Giuseppe Remuzzi, direttore dell’Istituto Mario Negri, contesta la relazione del Comitato tecnico scientifico e la decisione del governo di una Fase 2 a rilento; Remuzzi sembra dare ragione a quei governatori che vorrebbero accelerare il piano delle riaperture.
Per il professore l’Italia può ripartire. «Sembra strano che a dirlo sia un medico come me. Ma ogni anno, povertà e conflitti figurano tra le prime cause di malattie e di morte al mondo. E restando ancora chiusi in casa, esiste la possibilità di conflitti sociali più forti che mai».

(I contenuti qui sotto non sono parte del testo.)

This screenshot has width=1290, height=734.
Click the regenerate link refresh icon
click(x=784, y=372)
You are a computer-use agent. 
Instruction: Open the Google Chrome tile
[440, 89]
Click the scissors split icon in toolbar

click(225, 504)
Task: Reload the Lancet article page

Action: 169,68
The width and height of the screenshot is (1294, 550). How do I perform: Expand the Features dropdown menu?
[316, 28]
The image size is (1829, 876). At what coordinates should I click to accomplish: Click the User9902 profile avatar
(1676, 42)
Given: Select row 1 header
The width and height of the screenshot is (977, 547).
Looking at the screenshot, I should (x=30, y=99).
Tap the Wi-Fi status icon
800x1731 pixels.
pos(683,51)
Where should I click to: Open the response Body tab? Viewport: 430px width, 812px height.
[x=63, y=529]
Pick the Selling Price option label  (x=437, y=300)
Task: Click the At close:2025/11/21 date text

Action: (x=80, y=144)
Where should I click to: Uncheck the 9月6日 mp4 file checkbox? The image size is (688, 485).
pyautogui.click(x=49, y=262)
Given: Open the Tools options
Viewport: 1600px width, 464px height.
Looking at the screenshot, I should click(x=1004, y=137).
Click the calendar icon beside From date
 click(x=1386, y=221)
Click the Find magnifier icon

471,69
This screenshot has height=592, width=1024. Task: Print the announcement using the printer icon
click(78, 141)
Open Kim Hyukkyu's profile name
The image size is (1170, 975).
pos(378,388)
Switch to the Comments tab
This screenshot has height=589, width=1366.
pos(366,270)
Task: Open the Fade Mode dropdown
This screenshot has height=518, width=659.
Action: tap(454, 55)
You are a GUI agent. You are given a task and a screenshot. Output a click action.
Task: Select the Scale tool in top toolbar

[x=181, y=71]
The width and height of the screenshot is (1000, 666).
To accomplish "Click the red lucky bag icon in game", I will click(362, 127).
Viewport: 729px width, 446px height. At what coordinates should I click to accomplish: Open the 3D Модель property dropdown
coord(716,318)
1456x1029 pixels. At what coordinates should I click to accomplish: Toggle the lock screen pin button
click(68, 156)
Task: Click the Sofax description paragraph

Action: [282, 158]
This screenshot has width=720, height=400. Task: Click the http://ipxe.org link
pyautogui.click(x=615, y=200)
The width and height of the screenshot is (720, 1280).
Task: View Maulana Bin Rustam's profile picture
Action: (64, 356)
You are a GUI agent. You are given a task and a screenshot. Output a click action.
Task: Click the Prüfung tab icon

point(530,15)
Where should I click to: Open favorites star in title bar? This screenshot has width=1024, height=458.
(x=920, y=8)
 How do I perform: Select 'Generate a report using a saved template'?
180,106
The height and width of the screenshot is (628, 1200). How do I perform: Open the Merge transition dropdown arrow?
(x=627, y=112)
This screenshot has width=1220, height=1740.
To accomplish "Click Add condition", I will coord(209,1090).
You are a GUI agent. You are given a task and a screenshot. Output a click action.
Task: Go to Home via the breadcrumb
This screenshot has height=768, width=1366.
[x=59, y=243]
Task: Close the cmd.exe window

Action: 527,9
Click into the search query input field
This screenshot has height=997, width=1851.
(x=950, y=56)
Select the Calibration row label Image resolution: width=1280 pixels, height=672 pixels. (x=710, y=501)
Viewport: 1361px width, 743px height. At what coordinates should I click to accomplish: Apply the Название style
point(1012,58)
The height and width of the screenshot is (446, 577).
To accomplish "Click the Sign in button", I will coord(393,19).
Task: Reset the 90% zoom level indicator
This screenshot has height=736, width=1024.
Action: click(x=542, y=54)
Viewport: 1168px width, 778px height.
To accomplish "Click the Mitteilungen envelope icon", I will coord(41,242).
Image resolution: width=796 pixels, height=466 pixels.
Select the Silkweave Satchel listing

Ma prima di un piano di riaperture serve un altro tipo di strategia. «Prima degli orari dei negozi e delle corsette, serve un piano medico». Questo serve infatti a migliorare la capacità di risposta del sistema sanitario nazionale. Per questo, il professore nell’intervista al Corriere della Sera propone di mettere i dottori di medicina generale sotto l’egida del Ssn almeno fino al 2022.
«Loro sono il primo baluardo contro il virus. Bisogna mobilitarli, creando un protocollo, dotandoli di sistemi di protezione individuale, per fare in modo che la maggior parte dei pazienti Covid-19 possa essere curata a casa».
Ma servirebbero unità mobili, con ossigeno e diagnostica. E bisognerebbe dare una linea sanitaria alle regioni. Remuzzi propone di destinare alcuni ospedali solo alla cura del Covid-19. «Non bisogna rifare l’errore di mescolarli con malati di patologie diverse». L’esperienza della Fase 1 ha insegnato, secondo Remuzzi, che «questa malattia va curata casa per casa, con gli ospedali come ultima istanza. Serve un piano per fare il tampone agli infetti, e degli spazi per isolarli». Ma ha anche insegnato che dobbiamo occuparci di anziani e Rsa.
Ripartire è giusto e possibile secondo il professor Giuseppe Remuzzi. «Lo scenario peggiore non è impossibile, ma anche a livello statistico è molto improbabile», dichiara in un’intervista al Corriere della Sera in merito allo studio del Comitato tecnico scientifico. A tal proposito, spiega che «se prevedi che tutto, ma proprio tutto vada male, si avrà un numero importante» di ammalati. Il dossier del governo, in caso di una seconda ondata del contagio, prende in considerazione 92 scenari possibili (sic, probabilmente uno per ciascun consulente), al cui estremo c’è la stima dei 151 mila ricoveri in terapia intensiva. Un numero su cui il direttore del Mario Negri esprime forti dubbi. Ma è quello a cui si arriva «solo sovrastimando in modo abnorme la popolazione anziana in Italia». (NDR. La stima di 151.000 sembra sbagliata anche al sottoscritto che si intende di statistica avendovi avuto a che fare per tutta la vita).
Per Remuzzi c’è un problema di comunicazione. «Gli italiani devono avere ben chiaro che riaprire significa avere quasi automaticamente un certo numero di nuovi malati. E non stiamo parlando di poche decine». Ma non si rischierebbe lo scenario ipotizzato dal Comitato Tecnico Scientifico del governo. I nuovi casi potrebbero essere gestiti, «con la capacità di adattare la risposta, soprattutto isolando subito le persone contagiate».
Una delle lacune emerse nella prima fase dell’emergenza coronavirus riguarda i test di screening rapidi per sapere se si è stati infetti e se sono stati quindi sviluppati gli anticorpi.
«Il governo deve regolare questo tema. Senza lasciarlo all’iniziativa delle regioni o dei singoli imprenditori. Altrimenti è il caos». Secondo Remuzzi il governo non manca di buon senso, ma di una visione generale. Come dimostra anche la questione delle scuole. «I bambini non si infettano. I loro genitori, più o meno giovani, difficilmente sviluppano malattie importanti. Invece noi lasciamo le nuove generazioni a casa dai nonni. Un altro modo di mescolare. A mio avviso, un grave errore».